Hoger went on to say that the forms and checklist are also in Spanish. That’s just one of the various means by which the Perry Area Food Pantry is assisting the community during these hard times.
“We want everyone in the community to be able to get what they need and stay safe,” said Hoger. “For older adults and those afraid to venture out of expanded service during this time, we have Surrogate Shoppers. Just call me at 515-570-2975 and I will take your order and send you a Surrogate Shopper form that should reach you the next day.”
The initial ordering process hasn’t been the only change to the structure of the food pantry. The COVID-19 pandemic has forced various different changes and from those changes have come situations that have surprised Hoger and his staff.
“I’ve been surprised when I do the checklist that we give out far fewer food items than normal when people walk through,” said Hoger. “People just aren’t taking as much as they would normally walking through our doors. Even with that said, we have had an increase in the number of overall shoppers so there is a growing need for supplies.”

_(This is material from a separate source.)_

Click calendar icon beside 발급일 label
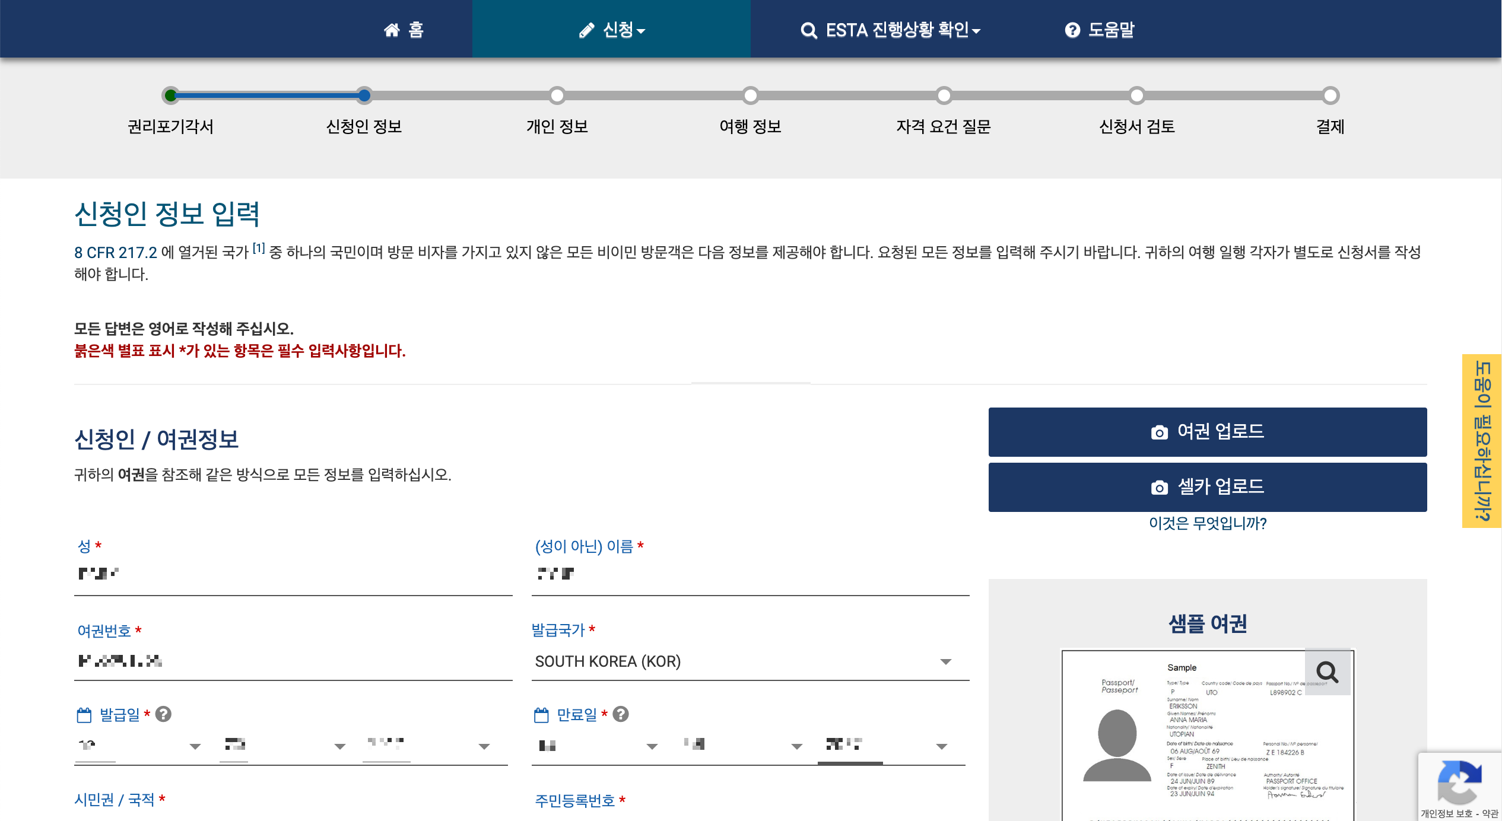The width and height of the screenshot is (1502, 821). (84, 715)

In terms of the biggest need overall, instead of food items as one might think, it’s a non-food item that has held the most need and it’s been something that’s been a need across the entire community.

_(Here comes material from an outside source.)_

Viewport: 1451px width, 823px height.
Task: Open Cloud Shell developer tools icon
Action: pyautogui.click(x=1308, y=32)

“Perhaps the biggest thing that has risen in need as of late has been toilet tissue,” said Hoger. “That is the only hygiene item that we buy here and it goes really fast. We are in constant need.”
When it comes to food items, while all food is needed, there are a few things in particular that are higher priority items.

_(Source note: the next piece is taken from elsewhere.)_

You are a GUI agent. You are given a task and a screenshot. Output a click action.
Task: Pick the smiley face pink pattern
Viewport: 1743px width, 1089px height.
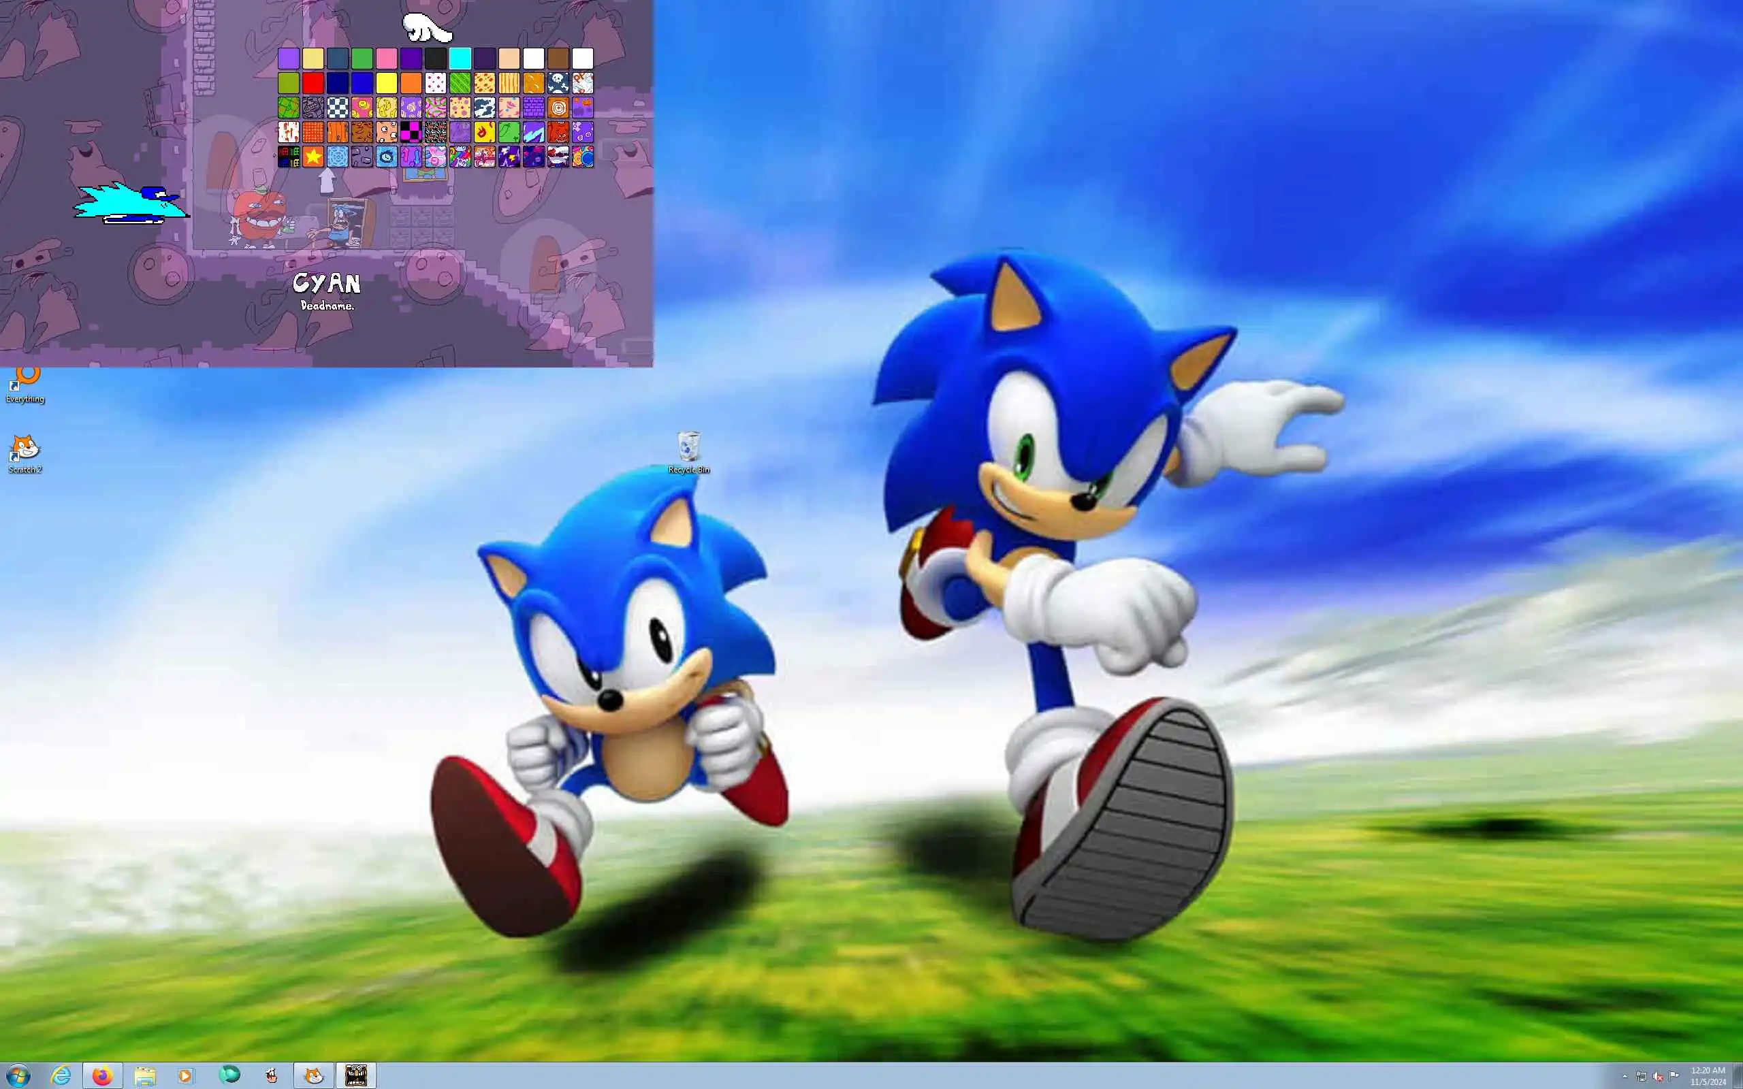point(362,107)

“The biggest issue overall is not what is in high demand but what do we have a hard time getting,” began Hoger. “Our biggest cost item is our ground beef but we’re also in big need of rice. For the first time I’ve been associated with the (Perry Area) Food Pantry, the Food Bank of Iowa has not had rice.”
While some items have been low, there have been other items that have seen a rise. Hoger mentioned that canned fruit has seen a slight incline but the normal process of giving out the fruit has changed itself.
“Normally we would allow them to pick out which can of fruit they want but during these times, we go with what we have more stock of,” Hoger said
As always with the Perry Area Food Pantry, donations of any type are greatly accepted but especially during these times, the need for monetary donations is greater for the needs of the pantry.
“We will always accept donations of any type but monetary donations seem to have a slightly bigger impact,” Hoger added. “I say that $100 donated can buy over 625 pounds for the food bank. We don’t want to hamper any type of donations that people want to bring but with money, I am able to go and buy exactly what we need here at the food pantry.”
Hoger went on to mention his appreciation for items such as canned green beans and so forth that now lay in abundance within the food bank. Hoger also brought up the generous money received from various grants including from the Bock Family Foundation and Tyson that have not only helped to buy food for the pantry directly, through other potential future means as well.
“The Tyson grant would help us give people cash vouchers to go to any local shop of their choice,” said Hoger. “I’d ask them if they’d like to have a certificate to Hy-Vee, Fareway, or Oasis Grocery store and so forth.”
The Perry Area Food Pantry continues to operate Tuesdays from 10 a.m. until 12:30 p.m. and Thursdays from 1 to 3 p.m.